- **Problem**
Would you print the entire listing exactly, leaving nothing out?

- **Record extracts**

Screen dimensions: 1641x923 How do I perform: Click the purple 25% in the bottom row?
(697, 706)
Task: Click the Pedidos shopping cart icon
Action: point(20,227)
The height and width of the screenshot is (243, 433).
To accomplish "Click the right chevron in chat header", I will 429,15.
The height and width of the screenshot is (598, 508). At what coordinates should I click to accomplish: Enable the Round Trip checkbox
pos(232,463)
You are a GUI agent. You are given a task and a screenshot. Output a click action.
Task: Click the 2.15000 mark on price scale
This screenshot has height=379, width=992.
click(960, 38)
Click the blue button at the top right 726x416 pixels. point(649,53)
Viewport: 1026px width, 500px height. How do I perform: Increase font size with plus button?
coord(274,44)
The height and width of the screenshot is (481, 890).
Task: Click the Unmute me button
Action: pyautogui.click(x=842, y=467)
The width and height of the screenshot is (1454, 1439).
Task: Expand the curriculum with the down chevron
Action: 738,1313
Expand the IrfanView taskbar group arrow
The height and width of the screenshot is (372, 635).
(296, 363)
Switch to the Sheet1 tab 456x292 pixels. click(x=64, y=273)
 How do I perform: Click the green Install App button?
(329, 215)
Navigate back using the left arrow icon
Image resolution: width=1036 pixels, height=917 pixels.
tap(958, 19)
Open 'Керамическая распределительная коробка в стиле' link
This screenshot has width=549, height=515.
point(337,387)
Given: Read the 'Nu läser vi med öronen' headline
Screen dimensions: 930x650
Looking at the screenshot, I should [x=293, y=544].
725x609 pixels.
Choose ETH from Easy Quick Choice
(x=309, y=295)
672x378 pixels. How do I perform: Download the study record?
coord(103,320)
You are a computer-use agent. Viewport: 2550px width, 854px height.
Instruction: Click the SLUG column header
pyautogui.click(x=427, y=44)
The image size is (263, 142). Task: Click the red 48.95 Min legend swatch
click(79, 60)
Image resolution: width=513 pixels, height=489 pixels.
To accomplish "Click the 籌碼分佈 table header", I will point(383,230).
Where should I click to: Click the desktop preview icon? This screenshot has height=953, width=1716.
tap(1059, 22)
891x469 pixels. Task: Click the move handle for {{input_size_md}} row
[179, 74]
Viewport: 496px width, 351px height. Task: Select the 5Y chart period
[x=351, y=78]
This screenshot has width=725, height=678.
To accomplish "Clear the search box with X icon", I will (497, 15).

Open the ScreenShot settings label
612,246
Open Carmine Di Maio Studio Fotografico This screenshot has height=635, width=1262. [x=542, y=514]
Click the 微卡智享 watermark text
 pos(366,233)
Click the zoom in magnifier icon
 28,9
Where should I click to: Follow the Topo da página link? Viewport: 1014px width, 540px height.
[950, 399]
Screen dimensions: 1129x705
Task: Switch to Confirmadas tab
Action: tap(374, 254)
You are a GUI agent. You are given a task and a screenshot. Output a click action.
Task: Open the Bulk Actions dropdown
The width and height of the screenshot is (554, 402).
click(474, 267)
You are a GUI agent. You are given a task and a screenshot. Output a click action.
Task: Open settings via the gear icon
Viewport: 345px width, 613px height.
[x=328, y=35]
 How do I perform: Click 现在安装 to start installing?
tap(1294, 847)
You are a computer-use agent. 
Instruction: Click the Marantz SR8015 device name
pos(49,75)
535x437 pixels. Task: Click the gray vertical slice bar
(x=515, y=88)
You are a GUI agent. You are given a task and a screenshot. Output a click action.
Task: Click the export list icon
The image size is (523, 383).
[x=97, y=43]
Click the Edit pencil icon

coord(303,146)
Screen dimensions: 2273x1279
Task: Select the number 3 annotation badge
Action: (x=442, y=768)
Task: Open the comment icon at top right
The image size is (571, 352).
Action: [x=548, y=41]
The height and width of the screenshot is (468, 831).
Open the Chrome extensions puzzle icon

- **Solved exercise**
Screen dimensions: 1641x923 How do I perform: Click the purple 25% in the bottom row?
(697, 706)
Task: Click the Pedidos shopping cart icon
Action: point(20,227)
The height and width of the screenshot is (243, 433).
To accomplish "Click the right chevron in chat header", I will 429,15.
The height and width of the screenshot is (598, 508). At what coordinates should I click to accomplish: Enable the Round Trip checkbox
pos(232,463)
You are a GUI agent. You are given a task and a screenshot. Output a click action.
Task: Click the 2.15000 mark on price scale
This screenshot has height=379, width=992.
click(960, 38)
Click the blue button at the top right 726x416 pixels. point(649,53)
Viewport: 1026px width, 500px height. How do I perform: Increase font size with plus button?
coord(274,44)
The height and width of the screenshot is (481, 890).
Task: Click the Unmute me button
Action: pyautogui.click(x=842, y=467)
The width and height of the screenshot is (1454, 1439).
Task: Expand the curriculum with the down chevron
Action: 738,1313
Expand the IrfanView taskbar group arrow
The height and width of the screenshot is (372, 635).
(296, 363)
Switch to the Sheet1 tab 456x292 pixels. click(x=64, y=273)
 How do I perform: Click the green Install App button?
(329, 215)
Navigate back using the left arrow icon
Image resolution: width=1036 pixels, height=917 pixels.
tap(958, 19)
Open 'Керамическая распределительная коробка в стиле' link
This screenshot has width=549, height=515.
point(337,387)
Given: Read the 'Nu läser vi med öronen' headline
Screen dimensions: 930x650
Looking at the screenshot, I should [x=293, y=544].
725x609 pixels.
Choose ETH from Easy Quick Choice
(x=309, y=295)
672x378 pixels. How do I perform: Download the study record?
coord(103,320)
You are a computer-use agent. Viewport: 2550px width, 854px height.
Instruction: Click the SLUG column header
pyautogui.click(x=427, y=44)
The image size is (263, 142). Task: Click the red 48.95 Min legend swatch
click(79, 60)
Image resolution: width=513 pixels, height=489 pixels.
To accomplish "Click the 籌碼分佈 table header", I will point(383,230).
Where should I click to: Click the desktop preview icon? This screenshot has height=953, width=1716.
tap(1059, 22)
891x469 pixels. Task: Click the move handle for {{input_size_md}} row
[179, 74]
Viewport: 496px width, 351px height. Task: Select the 5Y chart period
[x=351, y=78]
This screenshot has width=725, height=678.
To accomplish "Clear the search box with X icon", I will (497, 15).

Open the ScreenShot settings label
612,246
Open Carmine Di Maio Studio Fotografico This screenshot has height=635, width=1262. [x=542, y=514]
Click the 微卡智享 watermark text
 pos(366,233)
Click the zoom in magnifier icon
 28,9
Where should I click to: Follow the Topo da página link? Viewport: 1014px width, 540px height.
[950, 399]
Screen dimensions: 1129x705
Task: Switch to Confirmadas tab
Action: tap(374, 254)
You are a GUI agent. You are given a task and a screenshot. Output a click action.
Task: Open the Bulk Actions dropdown
The width and height of the screenshot is (554, 402).
click(474, 267)
You are a GUI agent. You are given a task and a screenshot. Output a click action.
Task: Open settings via the gear icon
Viewport: 345px width, 613px height.
[x=328, y=35]
 How do I perform: Click 现在安装 to start installing?
tap(1294, 847)
You are a computer-use agent. 
Instruction: Click the Marantz SR8015 device name
pos(49,75)
535x437 pixels. Task: Click the gray vertical slice bar
(x=515, y=88)
You are a GUI agent. You are given a task and a screenshot. Output a click action.
Task: Click the export list icon
The image size is (523, 383).
[x=97, y=43]
Click the Edit pencil icon

coord(303,146)
Screen dimensions: 2273x1279
Task: Select the number 3 annotation badge
Action: (x=442, y=768)
Task: Open the comment icon at top right
The image size is (571, 352).
Action: [x=548, y=41]
The height and width of the screenshot is (468, 831).
Open the Chrome extensions puzzle icon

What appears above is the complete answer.